* Exercise description
Reproduce the listing below, changing "computer-use agent" to "desktop assistant" everywhere it occurs and leaving everything else untouched.

[Collected data entries]
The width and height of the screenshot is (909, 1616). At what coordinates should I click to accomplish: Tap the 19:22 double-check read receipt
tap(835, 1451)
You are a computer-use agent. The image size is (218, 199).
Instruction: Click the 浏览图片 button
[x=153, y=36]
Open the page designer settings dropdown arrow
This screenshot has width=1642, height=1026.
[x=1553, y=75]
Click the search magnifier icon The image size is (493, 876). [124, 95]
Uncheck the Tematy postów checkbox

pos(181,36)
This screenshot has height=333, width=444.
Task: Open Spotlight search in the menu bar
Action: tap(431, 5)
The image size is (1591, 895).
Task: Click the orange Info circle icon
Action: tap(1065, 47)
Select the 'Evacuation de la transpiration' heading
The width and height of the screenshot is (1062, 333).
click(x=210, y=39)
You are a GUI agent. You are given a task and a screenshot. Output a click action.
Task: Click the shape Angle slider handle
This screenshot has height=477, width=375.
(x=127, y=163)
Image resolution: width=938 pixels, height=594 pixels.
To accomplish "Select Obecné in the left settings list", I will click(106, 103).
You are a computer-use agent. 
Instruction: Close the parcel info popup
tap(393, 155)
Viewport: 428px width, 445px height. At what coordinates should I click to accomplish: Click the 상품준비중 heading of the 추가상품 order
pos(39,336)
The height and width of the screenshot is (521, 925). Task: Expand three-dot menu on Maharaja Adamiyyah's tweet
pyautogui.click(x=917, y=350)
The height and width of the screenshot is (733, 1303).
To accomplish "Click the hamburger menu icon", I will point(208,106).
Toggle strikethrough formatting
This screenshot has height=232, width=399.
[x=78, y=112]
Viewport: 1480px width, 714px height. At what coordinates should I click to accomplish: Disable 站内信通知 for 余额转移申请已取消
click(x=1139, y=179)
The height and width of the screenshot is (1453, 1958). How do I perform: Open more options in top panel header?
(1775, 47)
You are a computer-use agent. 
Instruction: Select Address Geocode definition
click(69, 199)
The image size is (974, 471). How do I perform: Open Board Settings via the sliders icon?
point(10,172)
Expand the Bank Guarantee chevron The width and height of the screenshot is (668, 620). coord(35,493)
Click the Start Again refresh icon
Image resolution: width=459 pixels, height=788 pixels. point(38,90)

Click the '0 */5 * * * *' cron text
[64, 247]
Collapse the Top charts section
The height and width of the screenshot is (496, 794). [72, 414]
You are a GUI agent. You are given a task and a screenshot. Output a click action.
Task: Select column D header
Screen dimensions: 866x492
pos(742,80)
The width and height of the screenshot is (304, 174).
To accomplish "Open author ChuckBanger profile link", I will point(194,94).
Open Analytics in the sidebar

* Correct result
The width and height of the screenshot is (909, 1616). At what coordinates should I click to accomplish: Tap the 19:22 double-check read receipt
tap(835, 1451)
You are a desktop assistant. The image size is (218, 199).
Instruction: Click the 浏览图片 button
[x=153, y=36]
Open the page designer settings dropdown arrow
This screenshot has width=1642, height=1026.
[x=1553, y=75]
Click the search magnifier icon The image size is (493, 876). [124, 95]
Uncheck the Tematy postów checkbox

pos(181,36)
This screenshot has height=333, width=444.
Task: Open Spotlight search in the menu bar
Action: tap(431, 5)
The image size is (1591, 895).
Task: Click the orange Info circle icon
Action: tap(1065, 47)
Select the 'Evacuation de la transpiration' heading
The width and height of the screenshot is (1062, 333).
click(x=210, y=39)
You are a GUI agent. You are given a task and a screenshot. Output a click action.
Task: Click the shape Angle slider handle
This screenshot has height=477, width=375.
(x=127, y=163)
Image resolution: width=938 pixels, height=594 pixels.
To accomplish "Select Obecné in the left settings list", I will click(106, 103).
You are a desktop assistant. 
Instruction: Close the parcel info popup
tap(393, 155)
Viewport: 428px width, 445px height. At what coordinates should I click to accomplish: Click the 상품준비중 heading of the 추가상품 order
pos(39,336)
The height and width of the screenshot is (521, 925). Task: Expand three-dot menu on Maharaja Adamiyyah's tweet
pyautogui.click(x=917, y=350)
The height and width of the screenshot is (733, 1303).
To accomplish "Click the hamburger menu icon", I will point(208,106).
Toggle strikethrough formatting
This screenshot has height=232, width=399.
[x=78, y=112]
Viewport: 1480px width, 714px height. At what coordinates should I click to accomplish: Disable 站内信通知 for 余额转移申请已取消
click(x=1139, y=179)
The height and width of the screenshot is (1453, 1958). How do I perform: Open more options in top panel header?
(1775, 47)
You are a desktop assistant. 
Instruction: Select Address Geocode definition
click(69, 199)
The image size is (974, 471). How do I perform: Open Board Settings via the sliders icon?
point(10,172)
Expand the Bank Guarantee chevron The width and height of the screenshot is (668, 620). coord(35,493)
Click the Start Again refresh icon
Image resolution: width=459 pixels, height=788 pixels. point(38,90)

Click the '0 */5 * * * *' cron text
[64, 247]
Collapse the Top charts section
The height and width of the screenshot is (496, 794). [72, 414]
You are a GUI agent. You are given a task and a screenshot. Output a click action.
Task: Select column D header
Screen dimensions: 866x492
pos(742,80)
The width and height of the screenshot is (304, 174).
To accomplish "Open author ChuckBanger profile link", I will point(194,94).
Open Analytics in the sidebar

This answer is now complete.